Sports make a lousy surrogate for city respect

I come from a land of snow and steel, a place whose culture is condensed to fried poultry by outsiders, and a place where football teams are elevated to symbols of regional virility.

I come from Buffalo, N.Y.

Being born to a small town near Buffalo in the late 1980s meant one thing—when Hank Williams Jr. asked if I was ready for some football I sure as hell better say yes. The Buffalo Bills were in their heyday—four consecutive Super Bowl appearances were just over the horizon—and the city was frenzied. Red, white and blue zubaz pants covered thousands of legs and crew neck sweatshirts emblazoned with cartoonish helmets flew off the racks of the Bon-Ton.

For a moment in the early ’90s, the city of Buffalo forgot it was still in decline.

Then the Bills lost. Then they lost again, and again, and again.

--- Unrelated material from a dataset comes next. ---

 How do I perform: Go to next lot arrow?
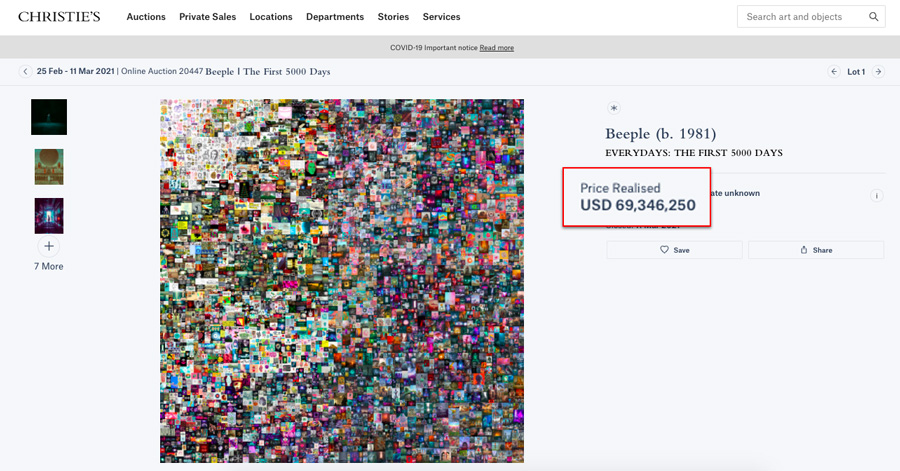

I think that’s when something broke in Buffalo. Whatever sort of regional sanity we still had a grasp on after losing our industry to outsourcing in the mid-1900s was shattered. In short, we all went nuts.

My youth was defined by a city that elevated sports stars to regional saviors. Pray to the altars of Jim Kelly, Thurman Thomas, Doug Flutie, Drew Bledsoe and Terrell Owens and we might wake up to find our population hasn’t halved since 1960 and our manufacturing jobs never cratered.

This belief is unspoken, irrational and, most of all, sad. So am I crazy for buying into it?

Reading an old magazine article about LeBron James leaving Cleveland recently left me fired up. The Whore of Akron. How could he? That city needed him. What else do they have?

Cleveland is Buffalo. Detroit is Buffalo. We’ll all figure out a way to reinvent ourselves sooner or later.

But in the meantime, we’ll keep clinging to our sports stars. It’s all we know.